Buy-to-let landlords made over £86,000 profit after selling up last year
UK landlords who decided to offload a rental property last year stood to gain an average of £86,651 profit from the sale, although there were massive regional variations across the country…
The latest figures from Countrywide revealed that almost all buy-to-let landlords who sold up during 2017 made hefty gains through the capital appreciation of their properties, although it was slightly less than the returns made by owner-occupiers, who reaped £92,886 on average.
This is based on the average landlord owning a property for eight and a half years, while owner-occupiers generally moved on after nine years, leaving slightly more time for a price rise.
However, regional variations were significant, with London landlords standing to make a colossal profit of £253,981 if they sold a rental property last year, more than four times the national average. Out of these sellers, 28% doubled their money, thanks to the property price boom seen in the capital over the past decade.

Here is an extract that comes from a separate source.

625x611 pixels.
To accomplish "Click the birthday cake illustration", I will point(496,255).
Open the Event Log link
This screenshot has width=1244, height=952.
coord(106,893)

As the market in the capital continues to flatten out, investors may begin to sell their London rental properties in favour of seeking more profit in up-and-coming parts of the country.

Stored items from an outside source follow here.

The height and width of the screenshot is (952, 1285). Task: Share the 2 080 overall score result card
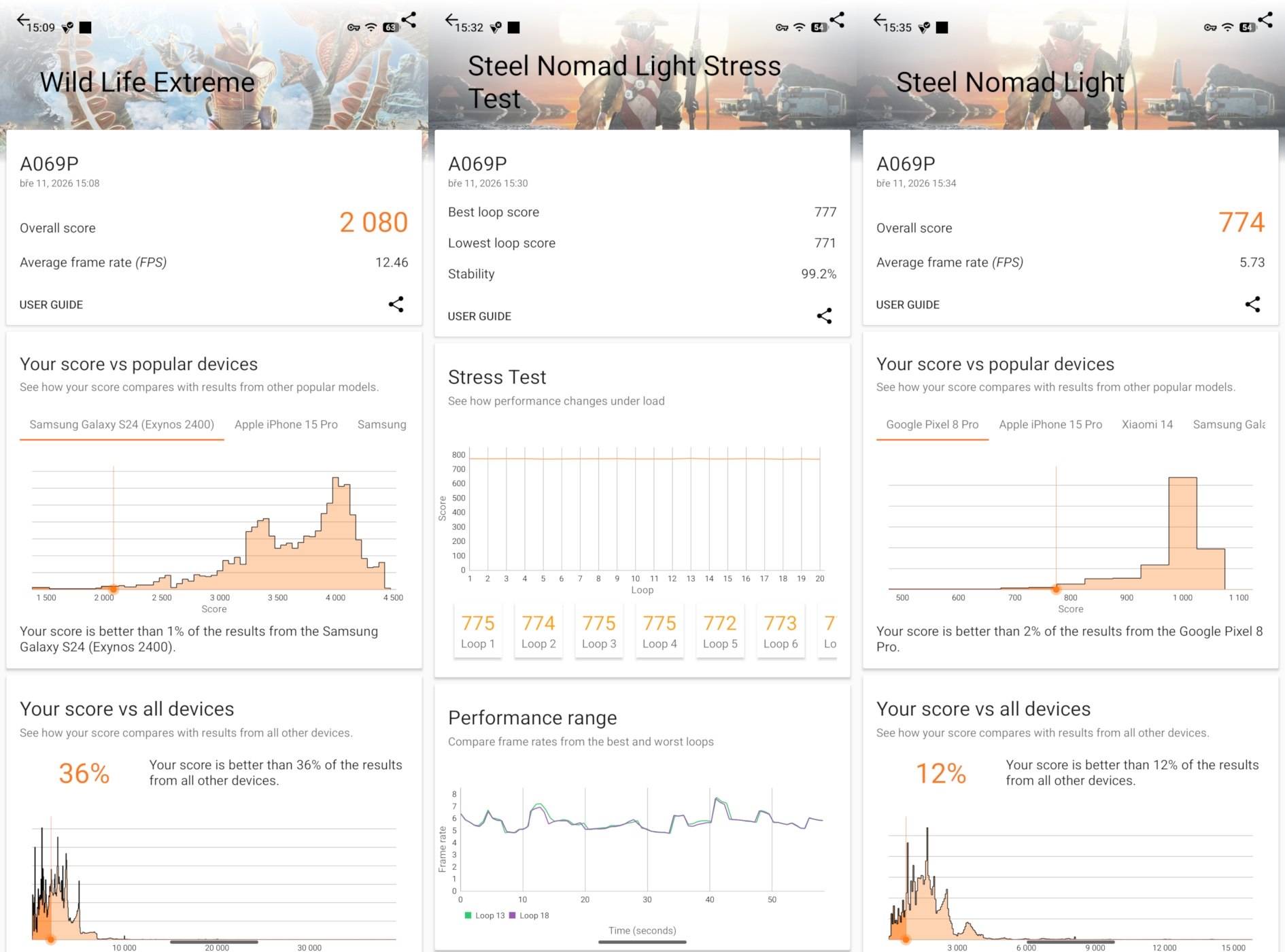click(x=396, y=304)
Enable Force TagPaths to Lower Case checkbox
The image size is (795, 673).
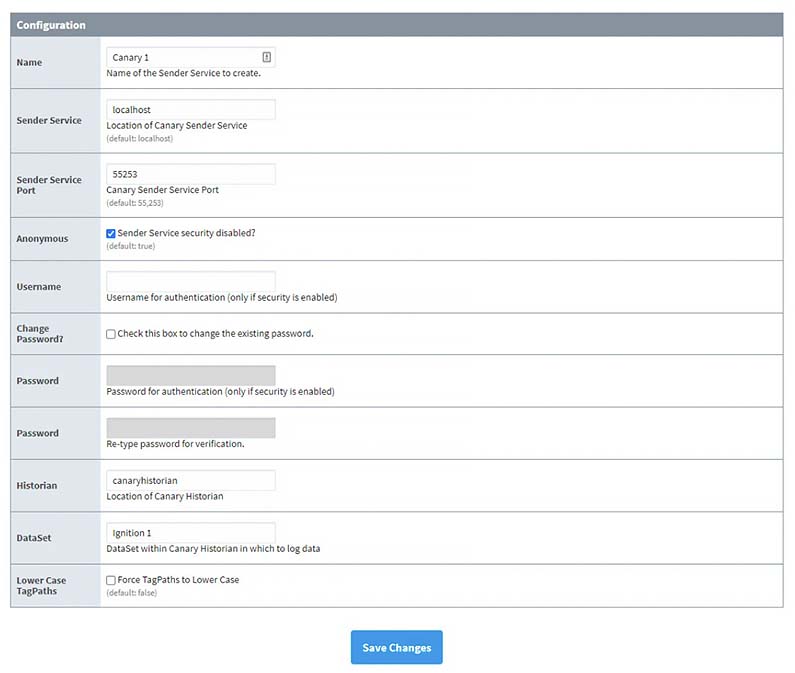(111, 580)
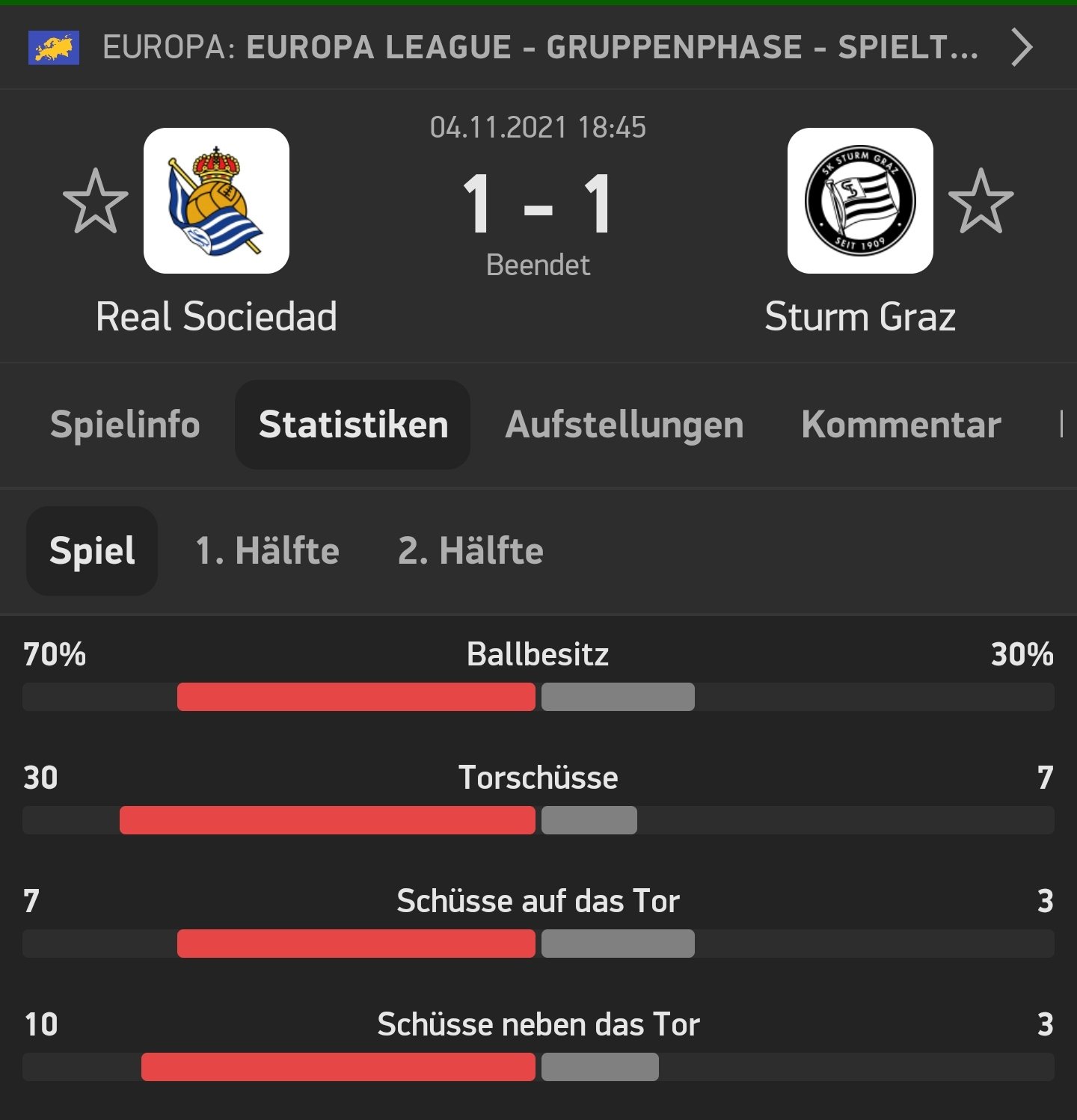Open the Sturm Graz team name
Image resolution: width=1077 pixels, height=1120 pixels.
coord(860,316)
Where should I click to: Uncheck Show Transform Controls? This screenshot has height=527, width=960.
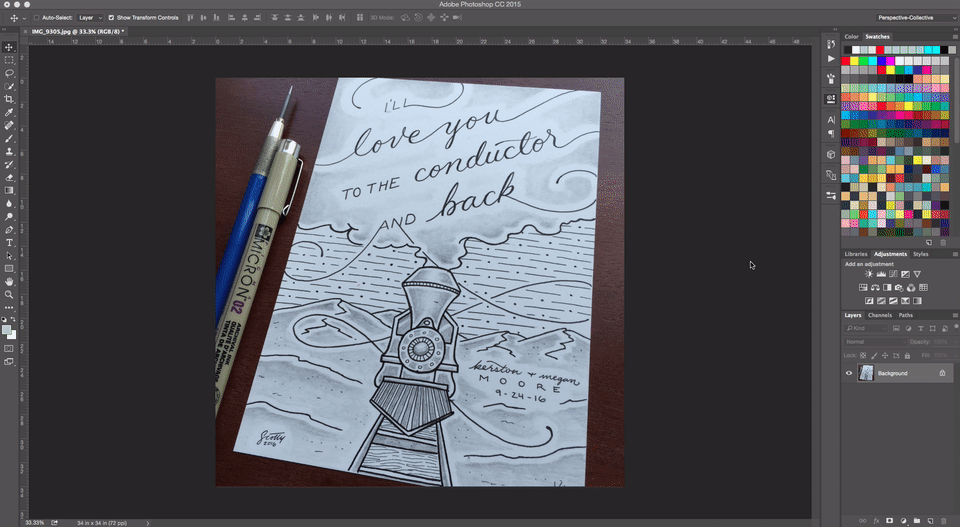[x=111, y=17]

The smallest profits were seen in the north-east of the country, where buy-to-let landlords made an average £23,874 on the sale of their rental digs, with 25% of those who sold not making any profit at all, while 9% doubled their money.
In the north-west, which has seen a strengthening property market in recent years and is forecast to continue gaining strength, landlords who sold up last year made average profits of £24,519, with 80% of sellers turning a profit and 12% seeing their original investment doubled on sale.
Johnny Morris, research director at Countrywide, said: “House price growth has driven investor gains. Landlords selling in 2017 owned their homes for nearly nine years. In eight of those last nine years house prices have risen.
“London continues to see the greatest falls in the stock of available homes to rent – on the back of reduced investor activity, this scarcity of supply is driving rental growth.”
With around 4.5 million people now living in privately rented accommodation across the country – a figure which many believe is set to rise further as more people join ‘Generation Rent‘ – the landscape for landlords is set to change, with the Intermediary Mortgage Lenders Association (IMLA) warning that the recent government crackdowns on landlords will only serve to force rents upwards for tenants in the future.